I love the quirkiness, the graphical style, even the fact that there are some weird Japanese cultural things in there that I don’t fully understand. Rolling things up is great fun, although the controls are a little non-responsive at times (moving round the katamari to change direction is painfully slow, although one seldom needs to do this).
It’s not a great game, though – despite wonderful presentation and largely rewarding gameplay, it has a few foibles that leave a bitter taste.
The key thing for me is the reward/punishment structure – maybe I’m just not very good at the game, but even with my full effort I’m barely meeting goals, and even then it’s usually after a failure or two. The game is quite unforgiving, and the time limits are harsh.

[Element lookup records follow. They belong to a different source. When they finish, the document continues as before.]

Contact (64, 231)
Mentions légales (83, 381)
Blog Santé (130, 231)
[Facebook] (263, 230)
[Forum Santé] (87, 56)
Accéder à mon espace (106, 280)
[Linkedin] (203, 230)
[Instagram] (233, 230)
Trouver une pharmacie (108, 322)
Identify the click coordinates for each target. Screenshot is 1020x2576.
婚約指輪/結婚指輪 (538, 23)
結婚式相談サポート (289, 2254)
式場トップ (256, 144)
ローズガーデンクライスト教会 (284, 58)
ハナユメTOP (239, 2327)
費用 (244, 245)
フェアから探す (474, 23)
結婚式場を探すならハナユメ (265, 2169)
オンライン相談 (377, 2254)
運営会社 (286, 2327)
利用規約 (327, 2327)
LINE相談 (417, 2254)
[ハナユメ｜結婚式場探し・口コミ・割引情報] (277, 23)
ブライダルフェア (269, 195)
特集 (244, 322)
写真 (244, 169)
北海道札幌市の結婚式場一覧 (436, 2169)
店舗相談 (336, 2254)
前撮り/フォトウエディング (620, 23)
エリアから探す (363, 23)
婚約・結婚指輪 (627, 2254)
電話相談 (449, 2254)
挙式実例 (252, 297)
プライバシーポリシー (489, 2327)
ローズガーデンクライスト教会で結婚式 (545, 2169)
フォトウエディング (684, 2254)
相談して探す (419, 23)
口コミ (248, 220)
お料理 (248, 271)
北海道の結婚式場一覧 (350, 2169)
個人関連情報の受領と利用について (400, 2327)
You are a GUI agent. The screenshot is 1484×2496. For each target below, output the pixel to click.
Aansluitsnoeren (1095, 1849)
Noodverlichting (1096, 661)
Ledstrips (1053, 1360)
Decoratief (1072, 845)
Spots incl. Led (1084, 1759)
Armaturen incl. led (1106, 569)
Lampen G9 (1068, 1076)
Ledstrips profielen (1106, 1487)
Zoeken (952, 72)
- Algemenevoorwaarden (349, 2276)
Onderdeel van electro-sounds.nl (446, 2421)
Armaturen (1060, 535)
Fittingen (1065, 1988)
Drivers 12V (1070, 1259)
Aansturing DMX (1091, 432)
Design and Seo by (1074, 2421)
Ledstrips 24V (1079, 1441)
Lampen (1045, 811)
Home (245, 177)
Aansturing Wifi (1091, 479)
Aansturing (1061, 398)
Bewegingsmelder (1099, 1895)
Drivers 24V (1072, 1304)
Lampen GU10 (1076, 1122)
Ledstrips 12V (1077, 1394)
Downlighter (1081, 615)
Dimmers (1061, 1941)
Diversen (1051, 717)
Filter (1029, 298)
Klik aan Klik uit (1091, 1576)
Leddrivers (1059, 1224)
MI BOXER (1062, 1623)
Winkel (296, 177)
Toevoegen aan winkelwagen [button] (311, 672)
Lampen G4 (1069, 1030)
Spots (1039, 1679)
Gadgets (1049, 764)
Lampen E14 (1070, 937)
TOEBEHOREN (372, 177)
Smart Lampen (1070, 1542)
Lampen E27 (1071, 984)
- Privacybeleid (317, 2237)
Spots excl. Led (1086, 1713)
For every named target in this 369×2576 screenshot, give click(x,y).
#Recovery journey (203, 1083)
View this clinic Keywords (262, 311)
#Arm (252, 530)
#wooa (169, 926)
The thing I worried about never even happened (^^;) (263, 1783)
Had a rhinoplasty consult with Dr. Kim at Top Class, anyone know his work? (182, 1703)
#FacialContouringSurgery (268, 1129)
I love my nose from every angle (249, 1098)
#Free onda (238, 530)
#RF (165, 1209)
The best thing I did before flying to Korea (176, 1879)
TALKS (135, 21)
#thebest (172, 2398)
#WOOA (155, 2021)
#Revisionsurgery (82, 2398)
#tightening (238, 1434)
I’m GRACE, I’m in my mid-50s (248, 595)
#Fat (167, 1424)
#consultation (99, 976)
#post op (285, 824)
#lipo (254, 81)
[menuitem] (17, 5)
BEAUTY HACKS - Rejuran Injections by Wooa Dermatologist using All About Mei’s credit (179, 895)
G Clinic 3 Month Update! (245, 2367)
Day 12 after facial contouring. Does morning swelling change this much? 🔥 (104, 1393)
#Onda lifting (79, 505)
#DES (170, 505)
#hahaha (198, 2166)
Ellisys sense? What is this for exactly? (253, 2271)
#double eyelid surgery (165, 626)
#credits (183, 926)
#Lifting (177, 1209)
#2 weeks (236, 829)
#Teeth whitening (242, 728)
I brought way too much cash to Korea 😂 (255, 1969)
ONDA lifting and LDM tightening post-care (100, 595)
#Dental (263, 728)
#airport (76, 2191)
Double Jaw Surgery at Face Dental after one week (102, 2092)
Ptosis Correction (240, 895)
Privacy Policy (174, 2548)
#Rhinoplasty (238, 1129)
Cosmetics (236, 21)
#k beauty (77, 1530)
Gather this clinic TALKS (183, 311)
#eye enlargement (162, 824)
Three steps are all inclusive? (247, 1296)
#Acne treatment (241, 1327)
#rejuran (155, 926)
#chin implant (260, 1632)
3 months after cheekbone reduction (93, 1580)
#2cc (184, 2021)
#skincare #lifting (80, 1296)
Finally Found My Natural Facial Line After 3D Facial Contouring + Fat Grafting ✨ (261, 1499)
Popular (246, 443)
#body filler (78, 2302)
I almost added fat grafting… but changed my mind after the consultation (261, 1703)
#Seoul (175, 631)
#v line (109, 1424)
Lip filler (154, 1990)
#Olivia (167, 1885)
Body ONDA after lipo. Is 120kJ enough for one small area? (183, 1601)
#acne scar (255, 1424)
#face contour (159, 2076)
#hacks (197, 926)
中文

I think it’s hard, unforgiving limits like the timer that take out a lot of the fun of the game – like the concept of a finite number of lives in classic games of yore, or even non-replenishing energy bars. To make even the easiest difficulty too hard for typical gamers to pass will put off a lot of people – with Beautiful Katamari, I feel it’s only those who persevere through frustration that will ever get any satisfaction.
That’s what easy mode is for, right? Let the hardcore gamers ramp up the difficulty and challenge their own high scores – and let them duke it out online versus other worthy opponents. But gaming should be scalable, and in a time when it’s more accessible than ever, setting the bar too high is a recipe to annoy more than it is to challenge.